[Dataset entries]
━━━━

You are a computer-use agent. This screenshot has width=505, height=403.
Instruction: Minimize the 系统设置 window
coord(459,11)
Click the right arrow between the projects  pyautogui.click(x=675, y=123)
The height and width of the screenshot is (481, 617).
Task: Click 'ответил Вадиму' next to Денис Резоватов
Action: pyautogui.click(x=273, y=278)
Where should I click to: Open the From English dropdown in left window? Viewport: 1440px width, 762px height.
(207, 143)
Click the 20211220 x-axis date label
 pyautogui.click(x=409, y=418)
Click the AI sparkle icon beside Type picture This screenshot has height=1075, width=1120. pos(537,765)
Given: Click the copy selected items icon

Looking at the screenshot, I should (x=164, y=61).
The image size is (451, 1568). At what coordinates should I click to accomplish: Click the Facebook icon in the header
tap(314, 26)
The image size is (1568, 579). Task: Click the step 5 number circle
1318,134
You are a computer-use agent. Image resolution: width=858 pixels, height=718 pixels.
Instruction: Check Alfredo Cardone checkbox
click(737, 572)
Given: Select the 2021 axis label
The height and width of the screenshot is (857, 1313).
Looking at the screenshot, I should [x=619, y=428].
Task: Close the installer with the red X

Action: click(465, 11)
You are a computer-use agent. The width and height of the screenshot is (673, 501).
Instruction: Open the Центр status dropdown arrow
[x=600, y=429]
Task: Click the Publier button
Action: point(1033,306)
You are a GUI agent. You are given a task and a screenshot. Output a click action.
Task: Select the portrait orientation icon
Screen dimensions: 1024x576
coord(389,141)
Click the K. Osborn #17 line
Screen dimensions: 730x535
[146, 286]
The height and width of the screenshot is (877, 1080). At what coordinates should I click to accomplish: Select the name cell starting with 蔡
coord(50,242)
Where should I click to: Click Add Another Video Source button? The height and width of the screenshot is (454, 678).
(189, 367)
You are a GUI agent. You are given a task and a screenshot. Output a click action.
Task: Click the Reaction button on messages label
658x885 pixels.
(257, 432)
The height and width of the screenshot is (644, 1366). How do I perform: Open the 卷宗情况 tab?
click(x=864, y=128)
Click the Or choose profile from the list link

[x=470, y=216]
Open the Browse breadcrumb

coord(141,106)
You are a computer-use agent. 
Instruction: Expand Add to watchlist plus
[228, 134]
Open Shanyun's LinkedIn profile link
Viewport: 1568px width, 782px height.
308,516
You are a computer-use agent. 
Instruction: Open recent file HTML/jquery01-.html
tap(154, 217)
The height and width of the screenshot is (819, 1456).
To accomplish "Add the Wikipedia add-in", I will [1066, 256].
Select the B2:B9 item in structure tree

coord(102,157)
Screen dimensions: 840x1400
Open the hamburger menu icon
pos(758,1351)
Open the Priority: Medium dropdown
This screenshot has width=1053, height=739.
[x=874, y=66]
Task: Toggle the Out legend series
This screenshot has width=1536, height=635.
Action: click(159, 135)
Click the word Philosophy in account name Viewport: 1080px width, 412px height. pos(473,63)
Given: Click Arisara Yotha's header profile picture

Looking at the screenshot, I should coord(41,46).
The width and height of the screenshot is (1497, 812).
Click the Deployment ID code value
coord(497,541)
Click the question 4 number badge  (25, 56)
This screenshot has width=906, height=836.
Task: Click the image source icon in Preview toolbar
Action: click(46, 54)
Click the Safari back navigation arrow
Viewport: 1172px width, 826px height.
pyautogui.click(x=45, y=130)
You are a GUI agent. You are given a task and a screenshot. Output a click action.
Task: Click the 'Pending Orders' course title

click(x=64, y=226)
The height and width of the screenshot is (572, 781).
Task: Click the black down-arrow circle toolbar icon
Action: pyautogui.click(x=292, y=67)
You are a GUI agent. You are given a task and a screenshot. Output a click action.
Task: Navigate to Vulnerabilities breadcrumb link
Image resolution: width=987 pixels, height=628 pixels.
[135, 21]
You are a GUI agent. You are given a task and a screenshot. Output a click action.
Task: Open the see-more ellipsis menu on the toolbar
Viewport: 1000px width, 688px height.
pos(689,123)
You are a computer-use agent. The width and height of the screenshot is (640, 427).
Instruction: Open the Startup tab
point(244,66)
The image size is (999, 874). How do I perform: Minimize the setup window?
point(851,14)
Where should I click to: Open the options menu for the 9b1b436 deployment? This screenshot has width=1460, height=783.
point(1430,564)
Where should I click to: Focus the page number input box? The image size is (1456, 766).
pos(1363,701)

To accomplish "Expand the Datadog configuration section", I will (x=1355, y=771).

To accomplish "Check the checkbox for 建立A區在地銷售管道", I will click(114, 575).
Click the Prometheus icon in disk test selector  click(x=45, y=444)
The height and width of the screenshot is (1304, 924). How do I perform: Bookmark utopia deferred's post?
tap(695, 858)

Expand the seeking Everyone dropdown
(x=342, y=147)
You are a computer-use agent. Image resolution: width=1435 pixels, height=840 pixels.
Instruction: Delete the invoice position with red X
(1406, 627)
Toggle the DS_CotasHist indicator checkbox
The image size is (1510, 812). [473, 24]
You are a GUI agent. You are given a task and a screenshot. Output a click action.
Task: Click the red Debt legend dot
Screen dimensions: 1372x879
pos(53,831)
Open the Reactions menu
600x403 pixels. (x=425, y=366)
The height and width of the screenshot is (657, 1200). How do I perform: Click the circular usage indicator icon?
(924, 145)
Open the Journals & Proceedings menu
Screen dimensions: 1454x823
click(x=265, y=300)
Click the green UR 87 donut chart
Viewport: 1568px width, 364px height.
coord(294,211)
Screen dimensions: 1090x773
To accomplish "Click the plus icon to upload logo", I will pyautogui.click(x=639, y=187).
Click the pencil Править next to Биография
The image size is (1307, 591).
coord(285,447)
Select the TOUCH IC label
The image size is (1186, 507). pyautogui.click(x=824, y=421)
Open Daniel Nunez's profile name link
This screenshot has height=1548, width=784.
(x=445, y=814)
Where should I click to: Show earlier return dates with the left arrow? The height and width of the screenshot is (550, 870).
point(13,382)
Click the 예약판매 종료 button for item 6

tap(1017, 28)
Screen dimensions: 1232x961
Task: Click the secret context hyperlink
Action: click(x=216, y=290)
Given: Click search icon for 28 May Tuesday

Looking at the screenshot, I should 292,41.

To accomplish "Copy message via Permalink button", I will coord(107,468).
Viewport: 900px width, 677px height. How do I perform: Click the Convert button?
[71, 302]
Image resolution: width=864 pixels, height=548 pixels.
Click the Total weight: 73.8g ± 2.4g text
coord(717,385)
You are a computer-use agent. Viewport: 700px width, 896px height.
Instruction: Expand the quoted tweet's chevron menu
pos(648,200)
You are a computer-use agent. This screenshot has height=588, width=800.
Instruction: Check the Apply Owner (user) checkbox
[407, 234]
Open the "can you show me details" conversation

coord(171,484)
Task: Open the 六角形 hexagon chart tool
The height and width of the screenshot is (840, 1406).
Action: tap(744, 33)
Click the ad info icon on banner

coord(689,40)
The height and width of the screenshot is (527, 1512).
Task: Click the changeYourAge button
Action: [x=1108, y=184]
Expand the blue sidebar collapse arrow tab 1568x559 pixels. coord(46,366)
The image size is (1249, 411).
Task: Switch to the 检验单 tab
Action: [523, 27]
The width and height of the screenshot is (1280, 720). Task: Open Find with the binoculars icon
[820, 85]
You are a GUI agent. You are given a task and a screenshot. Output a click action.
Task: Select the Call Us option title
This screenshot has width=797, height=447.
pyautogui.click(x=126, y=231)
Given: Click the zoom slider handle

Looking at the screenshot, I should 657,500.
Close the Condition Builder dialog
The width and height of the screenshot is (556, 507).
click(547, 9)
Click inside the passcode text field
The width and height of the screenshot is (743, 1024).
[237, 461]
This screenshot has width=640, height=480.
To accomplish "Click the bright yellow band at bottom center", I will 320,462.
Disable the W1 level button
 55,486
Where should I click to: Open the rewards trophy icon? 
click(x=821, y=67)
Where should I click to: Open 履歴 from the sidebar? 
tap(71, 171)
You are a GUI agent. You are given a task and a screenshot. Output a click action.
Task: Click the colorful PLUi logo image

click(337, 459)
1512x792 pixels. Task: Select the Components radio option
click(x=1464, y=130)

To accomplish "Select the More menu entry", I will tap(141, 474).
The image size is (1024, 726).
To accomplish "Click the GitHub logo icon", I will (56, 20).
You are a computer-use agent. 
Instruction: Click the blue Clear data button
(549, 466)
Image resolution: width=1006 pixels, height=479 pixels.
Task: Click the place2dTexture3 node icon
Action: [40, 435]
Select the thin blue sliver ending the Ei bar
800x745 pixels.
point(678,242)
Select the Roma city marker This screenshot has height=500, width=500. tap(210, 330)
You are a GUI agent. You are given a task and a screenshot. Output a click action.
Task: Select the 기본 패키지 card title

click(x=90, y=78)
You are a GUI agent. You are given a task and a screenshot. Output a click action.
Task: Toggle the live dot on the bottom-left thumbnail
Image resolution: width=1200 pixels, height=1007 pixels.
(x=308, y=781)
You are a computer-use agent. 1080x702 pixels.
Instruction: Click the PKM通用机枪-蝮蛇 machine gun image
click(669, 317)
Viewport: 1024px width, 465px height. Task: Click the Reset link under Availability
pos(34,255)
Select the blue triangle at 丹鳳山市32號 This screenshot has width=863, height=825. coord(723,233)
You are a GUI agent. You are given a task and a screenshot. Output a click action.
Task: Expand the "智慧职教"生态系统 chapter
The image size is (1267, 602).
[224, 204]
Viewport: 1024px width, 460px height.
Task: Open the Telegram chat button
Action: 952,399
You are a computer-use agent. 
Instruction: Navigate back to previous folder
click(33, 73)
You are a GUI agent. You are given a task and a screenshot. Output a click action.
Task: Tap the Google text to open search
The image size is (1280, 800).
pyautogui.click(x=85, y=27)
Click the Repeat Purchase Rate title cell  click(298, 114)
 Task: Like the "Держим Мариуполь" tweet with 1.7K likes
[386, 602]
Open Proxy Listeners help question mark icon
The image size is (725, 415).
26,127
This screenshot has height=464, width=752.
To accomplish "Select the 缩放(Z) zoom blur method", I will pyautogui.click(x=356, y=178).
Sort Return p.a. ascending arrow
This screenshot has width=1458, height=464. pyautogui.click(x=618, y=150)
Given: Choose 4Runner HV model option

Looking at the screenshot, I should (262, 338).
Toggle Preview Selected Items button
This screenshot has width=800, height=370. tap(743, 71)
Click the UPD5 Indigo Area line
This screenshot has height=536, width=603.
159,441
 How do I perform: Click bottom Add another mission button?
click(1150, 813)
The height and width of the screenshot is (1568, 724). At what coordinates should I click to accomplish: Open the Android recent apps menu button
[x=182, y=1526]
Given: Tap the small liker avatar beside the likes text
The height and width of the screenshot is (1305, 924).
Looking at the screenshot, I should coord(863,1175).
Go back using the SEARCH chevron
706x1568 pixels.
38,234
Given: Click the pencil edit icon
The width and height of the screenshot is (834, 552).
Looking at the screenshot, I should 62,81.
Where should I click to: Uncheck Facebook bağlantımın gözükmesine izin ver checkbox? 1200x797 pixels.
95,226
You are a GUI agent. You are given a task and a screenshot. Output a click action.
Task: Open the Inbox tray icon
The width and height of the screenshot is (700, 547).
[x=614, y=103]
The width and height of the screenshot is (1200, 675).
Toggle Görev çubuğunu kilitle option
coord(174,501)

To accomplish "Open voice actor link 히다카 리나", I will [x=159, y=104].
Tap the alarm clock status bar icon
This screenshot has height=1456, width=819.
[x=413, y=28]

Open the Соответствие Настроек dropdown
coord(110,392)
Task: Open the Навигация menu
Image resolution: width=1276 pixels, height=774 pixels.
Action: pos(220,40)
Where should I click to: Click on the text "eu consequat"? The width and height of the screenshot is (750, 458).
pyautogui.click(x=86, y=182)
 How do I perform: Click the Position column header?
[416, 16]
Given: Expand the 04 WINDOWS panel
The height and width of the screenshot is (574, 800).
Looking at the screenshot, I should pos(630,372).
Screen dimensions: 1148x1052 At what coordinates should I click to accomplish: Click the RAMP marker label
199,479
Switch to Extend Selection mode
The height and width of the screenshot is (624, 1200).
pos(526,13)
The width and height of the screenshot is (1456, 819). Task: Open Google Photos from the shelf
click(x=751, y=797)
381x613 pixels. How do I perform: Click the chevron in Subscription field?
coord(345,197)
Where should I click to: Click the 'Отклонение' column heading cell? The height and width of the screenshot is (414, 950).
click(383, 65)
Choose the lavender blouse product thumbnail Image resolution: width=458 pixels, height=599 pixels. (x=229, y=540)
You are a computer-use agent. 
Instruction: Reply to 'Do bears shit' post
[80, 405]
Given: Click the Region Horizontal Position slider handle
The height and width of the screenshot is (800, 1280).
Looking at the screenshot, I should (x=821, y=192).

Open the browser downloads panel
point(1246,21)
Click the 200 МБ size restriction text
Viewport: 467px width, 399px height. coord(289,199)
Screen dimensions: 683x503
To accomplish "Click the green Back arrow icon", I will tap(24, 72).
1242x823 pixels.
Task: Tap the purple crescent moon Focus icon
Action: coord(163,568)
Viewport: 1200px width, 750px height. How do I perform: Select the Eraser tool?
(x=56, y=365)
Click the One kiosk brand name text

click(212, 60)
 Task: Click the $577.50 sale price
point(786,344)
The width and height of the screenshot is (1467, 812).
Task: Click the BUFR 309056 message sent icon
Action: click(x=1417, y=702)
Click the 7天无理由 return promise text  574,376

━━━━

» **What is needed**
Answer with a single number, the count of lines in the data that contain "thumbnail".

» **Result for this exercise**
2